The Mookie trade. I don’t need to get all the way into this because, really, none of us need that. All I’ll say is this was unmitigated disaster. Jeter Downs is gone. Connor Wong is maybe a backup catcher. And Alex Verdugo has gotten worse every year in Boston. Unless Verdugo takes a colossal step forward this year, this is a pitiful return for arguably the second greatest player in franchise history.

Next up, we have Chaim’s best trade: Brandon Workman and Heath Hembree for Nick Pivetta and Connor Seabold at the 2020 trade deadline. Credit where credit is due, this was a fleecing for Chaim. Getting back two controllable starters, regardless of their ability, for roughly 30 games of 2 relievers (who by the way, were both terrible post-trade) is fantastic.
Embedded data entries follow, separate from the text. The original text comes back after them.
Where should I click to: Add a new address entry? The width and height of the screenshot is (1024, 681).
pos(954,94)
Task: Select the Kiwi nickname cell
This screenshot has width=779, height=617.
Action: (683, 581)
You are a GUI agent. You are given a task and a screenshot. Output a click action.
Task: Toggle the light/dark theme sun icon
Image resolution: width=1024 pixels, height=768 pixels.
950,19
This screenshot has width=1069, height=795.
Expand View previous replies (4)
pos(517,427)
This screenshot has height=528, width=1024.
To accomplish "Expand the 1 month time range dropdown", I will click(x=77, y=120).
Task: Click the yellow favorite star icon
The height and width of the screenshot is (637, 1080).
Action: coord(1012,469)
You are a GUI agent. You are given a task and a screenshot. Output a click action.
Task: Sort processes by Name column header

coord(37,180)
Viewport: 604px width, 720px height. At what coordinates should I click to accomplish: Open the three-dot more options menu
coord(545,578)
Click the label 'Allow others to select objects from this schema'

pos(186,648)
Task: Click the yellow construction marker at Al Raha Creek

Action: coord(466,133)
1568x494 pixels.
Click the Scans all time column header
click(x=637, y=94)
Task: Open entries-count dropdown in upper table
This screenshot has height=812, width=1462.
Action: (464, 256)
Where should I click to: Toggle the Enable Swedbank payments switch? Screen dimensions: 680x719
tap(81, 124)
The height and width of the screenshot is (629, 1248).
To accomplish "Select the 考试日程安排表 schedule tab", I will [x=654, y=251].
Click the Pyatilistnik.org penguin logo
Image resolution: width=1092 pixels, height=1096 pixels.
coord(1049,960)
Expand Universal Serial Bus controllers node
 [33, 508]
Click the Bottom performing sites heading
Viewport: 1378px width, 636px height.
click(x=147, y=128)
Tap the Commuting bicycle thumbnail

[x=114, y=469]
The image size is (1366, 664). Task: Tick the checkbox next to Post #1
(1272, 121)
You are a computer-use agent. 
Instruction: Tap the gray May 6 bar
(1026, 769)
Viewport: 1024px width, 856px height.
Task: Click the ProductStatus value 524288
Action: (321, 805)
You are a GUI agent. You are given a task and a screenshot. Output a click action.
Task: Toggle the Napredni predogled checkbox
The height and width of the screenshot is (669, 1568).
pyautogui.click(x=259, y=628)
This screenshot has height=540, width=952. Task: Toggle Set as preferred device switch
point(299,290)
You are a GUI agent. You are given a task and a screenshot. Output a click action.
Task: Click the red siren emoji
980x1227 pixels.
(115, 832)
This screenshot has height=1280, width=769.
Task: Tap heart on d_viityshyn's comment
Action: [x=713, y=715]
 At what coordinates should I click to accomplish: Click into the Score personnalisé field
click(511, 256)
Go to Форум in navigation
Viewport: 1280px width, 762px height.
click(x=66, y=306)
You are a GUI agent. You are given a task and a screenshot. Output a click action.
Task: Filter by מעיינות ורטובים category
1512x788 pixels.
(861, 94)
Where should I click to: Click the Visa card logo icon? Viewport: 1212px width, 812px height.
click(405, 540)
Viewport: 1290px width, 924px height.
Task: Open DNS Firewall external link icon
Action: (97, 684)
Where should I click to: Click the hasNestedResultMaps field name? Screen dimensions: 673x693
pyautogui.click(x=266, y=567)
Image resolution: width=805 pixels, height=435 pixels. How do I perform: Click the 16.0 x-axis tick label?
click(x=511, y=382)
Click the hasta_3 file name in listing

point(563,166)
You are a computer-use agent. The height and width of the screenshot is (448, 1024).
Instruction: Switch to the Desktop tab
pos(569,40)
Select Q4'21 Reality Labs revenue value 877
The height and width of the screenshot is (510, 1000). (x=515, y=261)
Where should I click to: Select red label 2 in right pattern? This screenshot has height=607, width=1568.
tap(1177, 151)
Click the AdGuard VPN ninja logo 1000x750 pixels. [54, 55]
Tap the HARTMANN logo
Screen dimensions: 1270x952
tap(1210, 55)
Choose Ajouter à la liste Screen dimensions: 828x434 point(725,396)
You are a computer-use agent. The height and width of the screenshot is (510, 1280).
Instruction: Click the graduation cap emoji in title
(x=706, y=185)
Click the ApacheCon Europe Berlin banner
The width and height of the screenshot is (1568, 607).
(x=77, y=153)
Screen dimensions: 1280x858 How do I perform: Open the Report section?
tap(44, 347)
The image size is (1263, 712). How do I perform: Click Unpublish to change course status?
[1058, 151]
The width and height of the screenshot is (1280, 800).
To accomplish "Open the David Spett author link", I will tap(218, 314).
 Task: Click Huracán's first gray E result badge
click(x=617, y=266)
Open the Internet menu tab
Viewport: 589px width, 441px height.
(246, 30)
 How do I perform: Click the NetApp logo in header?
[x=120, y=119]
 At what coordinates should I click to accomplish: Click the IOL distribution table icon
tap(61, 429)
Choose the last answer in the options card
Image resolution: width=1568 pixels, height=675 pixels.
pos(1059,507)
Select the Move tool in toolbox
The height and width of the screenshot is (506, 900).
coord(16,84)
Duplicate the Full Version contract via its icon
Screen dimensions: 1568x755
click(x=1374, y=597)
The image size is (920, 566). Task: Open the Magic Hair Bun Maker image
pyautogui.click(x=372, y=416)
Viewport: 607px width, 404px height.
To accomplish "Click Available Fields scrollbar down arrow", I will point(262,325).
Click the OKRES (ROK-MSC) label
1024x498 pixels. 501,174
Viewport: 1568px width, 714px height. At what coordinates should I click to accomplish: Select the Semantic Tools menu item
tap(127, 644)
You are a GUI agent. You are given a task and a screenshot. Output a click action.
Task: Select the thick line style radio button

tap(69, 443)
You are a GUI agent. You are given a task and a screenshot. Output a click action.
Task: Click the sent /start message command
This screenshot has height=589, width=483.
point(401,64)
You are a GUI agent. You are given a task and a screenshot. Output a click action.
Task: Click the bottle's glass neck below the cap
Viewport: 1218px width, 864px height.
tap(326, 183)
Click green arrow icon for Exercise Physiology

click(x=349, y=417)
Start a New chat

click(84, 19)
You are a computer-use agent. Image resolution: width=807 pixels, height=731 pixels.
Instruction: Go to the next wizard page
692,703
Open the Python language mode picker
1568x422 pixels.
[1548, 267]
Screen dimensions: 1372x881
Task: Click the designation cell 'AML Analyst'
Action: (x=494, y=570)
Division Series - Tampa Bay Rays v Boston Red Sox - Game Three Photo by Billie Weiss/Boston Red Sox/Getty Images

One of the strangest trades Chaim’s made is the Andrew Benintendi trade. The Red Sox acquired Franchy Cordero, Josh Winchowski, and 3 PTBNLs (who are all still quite young, so maybe they become something) for Andrew Benintendi. Was Benintendi’s time in Boston probably up? Sure. But why trade him after his value completely cratered? Why not at least see if he could rebuild some of that value? It literally could not get worse than it was at the end of the 2020 season. Now, Cordero is gone and Winchowski was far and away the least impressive young arm the Sox had to use last year. This one never made sense to me.

Next up, one that will never really make sense to me. The Red Sox traded Hunter Renfroe to the Brewers for Jackie Bradley Jr, and prospects David Hamilton and Alex Binelas. Now, I got the idea behind this trade. Renfroe was coming off a career year and Chaim was still trying to build the farm back up. Where this deal goes awry is the inclusion of Jackie Bradley Jr. Let’s get one thing clear, I adore JBJ. He was a vital part of a championship here and I’ll always be grateful for that. That being said, it was insane that Chaim agreed to take him back in this deal. JBJ’s AAV of 12 million was ludicrous for the player he was/is now. That money being on the books is also a part of why the Red Sox stayed over the luxury tax in ’22, which is a whole other thing.

American League Championship Series Game 4: Boston Red Sox v. Houston Astros

Let’s give Chaim a win here. At the 2022 deadline, he traded Jake Diekman to the White Sox for Reese McGuire. How Chaim convinced Chicago to take on Diekman’s contract AND get back a decent player in return is genuinely impressive. Kudos on this one, Chaim.

It seems evident to me after three years of Chaim that he can do pretty well on the smaller deals, but when he’s tasked with a big one, it’s probably not gonna go great. Thankfully, the Red Sox don’t have a franchise player that might need to be traded soon. Wait, hold on everyone. Somebody’s tugging on my arm.